After a median follow up of 41 months the overall response rate with the combination therapy was 94% compared with 80% for fludarabine alone (P<0.0001) and 72% for chlorambucil (P=0.04).
Patients randomized to the combination had a five-year survival of 54% compared with 52% with fludarabine alone and 59% with chlorambucil. Median survival was 43 months with the duo, 23 months with fludarabine, and 20 months with chlorambucil.
Immunoglobulin heavy chain gene (VH) mutation status and cytogenetics were assessed in more than 500 patients, and combination therapy resulted in the best outcomes for prognostic groups defined by those tests. Patients older than 70 also derived greater benefit from the duo than from either monotherapy.
They noted that although fludarabine and cyclophosphamide was a superior treatment overall, the combination did not effectively overcome the short progression-free survival in patients with a 17p13 deletion on FISH analysis. For this reason, they wrote that "fludarabine plus cyclophosphamide cannot, however, be recommended for poor-risk patients (6% in this study) characterized by 17p (p53) deletion, since they are unlikely to respond well to this combination."
Combination therapy was associated with more neutropenia and hospital days but less hemolytic anemia compared with monotherapy. Quality of life was better in patients who responded to therapy, but a preliminary analysis of the data showed no differences between groups.
Dr. Catovsky and colleagues performed a meta-analysis that included data from the current trial and from two previous comparisons of combination therapy and fludarabine monotherapy. The analysis revealed a consistent benefit for progession-free survival with fludarabine plus cyclophosphamide.

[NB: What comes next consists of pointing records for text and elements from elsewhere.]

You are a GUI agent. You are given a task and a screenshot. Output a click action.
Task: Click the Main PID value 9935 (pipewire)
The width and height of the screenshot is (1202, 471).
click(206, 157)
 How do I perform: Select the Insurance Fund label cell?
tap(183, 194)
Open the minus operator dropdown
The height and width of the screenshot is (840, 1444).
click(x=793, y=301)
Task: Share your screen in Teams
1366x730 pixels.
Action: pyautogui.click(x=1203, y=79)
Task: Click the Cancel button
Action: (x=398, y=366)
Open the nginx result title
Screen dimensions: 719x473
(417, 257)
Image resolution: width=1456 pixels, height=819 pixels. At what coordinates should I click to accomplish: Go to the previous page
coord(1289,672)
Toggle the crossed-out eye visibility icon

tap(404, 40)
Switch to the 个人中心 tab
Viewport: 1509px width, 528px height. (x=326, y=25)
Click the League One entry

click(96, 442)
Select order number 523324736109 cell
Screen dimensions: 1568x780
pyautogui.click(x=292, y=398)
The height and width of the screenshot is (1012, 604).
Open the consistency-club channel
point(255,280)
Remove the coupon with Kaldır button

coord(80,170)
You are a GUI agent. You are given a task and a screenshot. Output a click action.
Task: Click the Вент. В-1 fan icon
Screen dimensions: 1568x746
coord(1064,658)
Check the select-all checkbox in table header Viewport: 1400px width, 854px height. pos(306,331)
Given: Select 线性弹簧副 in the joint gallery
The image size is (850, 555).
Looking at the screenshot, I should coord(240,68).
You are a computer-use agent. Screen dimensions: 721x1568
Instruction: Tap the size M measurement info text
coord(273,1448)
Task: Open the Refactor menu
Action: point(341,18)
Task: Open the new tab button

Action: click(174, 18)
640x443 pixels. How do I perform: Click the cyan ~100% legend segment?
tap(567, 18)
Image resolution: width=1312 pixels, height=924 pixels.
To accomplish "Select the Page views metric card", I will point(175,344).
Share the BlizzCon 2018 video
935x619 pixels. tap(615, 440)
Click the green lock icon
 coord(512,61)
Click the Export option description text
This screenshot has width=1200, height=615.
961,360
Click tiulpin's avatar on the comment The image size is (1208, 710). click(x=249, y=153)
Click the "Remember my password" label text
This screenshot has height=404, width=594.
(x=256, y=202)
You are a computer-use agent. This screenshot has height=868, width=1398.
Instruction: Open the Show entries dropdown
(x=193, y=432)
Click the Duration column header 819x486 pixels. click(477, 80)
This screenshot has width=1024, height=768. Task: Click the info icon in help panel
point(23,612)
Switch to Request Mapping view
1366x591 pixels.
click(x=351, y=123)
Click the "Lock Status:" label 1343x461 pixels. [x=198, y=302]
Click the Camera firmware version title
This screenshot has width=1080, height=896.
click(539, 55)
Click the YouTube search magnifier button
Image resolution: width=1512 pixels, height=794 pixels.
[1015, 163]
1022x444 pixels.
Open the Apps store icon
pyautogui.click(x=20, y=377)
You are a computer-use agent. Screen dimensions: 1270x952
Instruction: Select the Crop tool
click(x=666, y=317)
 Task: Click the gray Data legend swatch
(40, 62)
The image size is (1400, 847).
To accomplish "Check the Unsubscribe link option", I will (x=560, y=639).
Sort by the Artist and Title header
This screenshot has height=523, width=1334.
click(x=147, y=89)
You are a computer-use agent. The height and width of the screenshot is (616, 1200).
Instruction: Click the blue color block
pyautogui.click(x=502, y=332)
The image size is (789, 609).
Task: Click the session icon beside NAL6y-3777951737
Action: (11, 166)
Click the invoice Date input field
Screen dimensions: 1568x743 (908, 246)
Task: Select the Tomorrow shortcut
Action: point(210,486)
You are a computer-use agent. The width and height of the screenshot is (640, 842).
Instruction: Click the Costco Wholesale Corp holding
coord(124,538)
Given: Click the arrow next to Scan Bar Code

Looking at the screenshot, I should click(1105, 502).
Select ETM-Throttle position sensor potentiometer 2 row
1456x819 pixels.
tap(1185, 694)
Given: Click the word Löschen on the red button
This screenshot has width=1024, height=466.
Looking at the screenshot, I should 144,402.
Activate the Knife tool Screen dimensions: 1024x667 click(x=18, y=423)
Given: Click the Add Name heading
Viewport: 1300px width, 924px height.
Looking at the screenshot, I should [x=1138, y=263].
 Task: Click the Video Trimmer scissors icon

They pointed out that the absence of survival differences, despite the better responses and progression-free survival with fludarabine plus cyclophosphamide than with other combinations, relates to the effect of second-line treatments. Patients receiving the less effective treatment first are more likely to respond better than are those who receive it second.
In a commentary, Tait D. Shanafelt, M.D., and Neil E. Kay, M.D., of the Mayo Clinic in Rochester, Minn., pointed out that the Catovsky study is the first large clinical trial to examine response rates according to molecular risk variables. The results hint at the possibility of tailored therapy and emphasize the need for additional trials to evaluate therapy in specific CLL subgroups.
The results of this trial and of the meta-analysis should not be interpreted as showing that treatment had no impact on survival, Drs. Shanafelt and Kay continued.
"[A] reasonable interpretation of the randomized trials for patients with CLL is that the sequence of treatment might not affect survival if all treatment options are available to patients with progressive disease as a salvage therapy," they wrote. "Indeed this trial provides additional evidence that response to second-line therapy confounds interpretation of overall survival in trials of first-line therapy for patients with CLL."
Several investigators disclosed commercial relationships. The study was supported by Leukemia Research UK, Schering Health Care and Schering AG. Primary source: The LancetSource reference: Catovsky D et al. "Assessment of fludarabine plus cyclophosphamide for patients with chronic lymphocytic leukemia (the LRF CLL4 Trialk): a randomized controlled trial." Lancet 2007;370:230-239.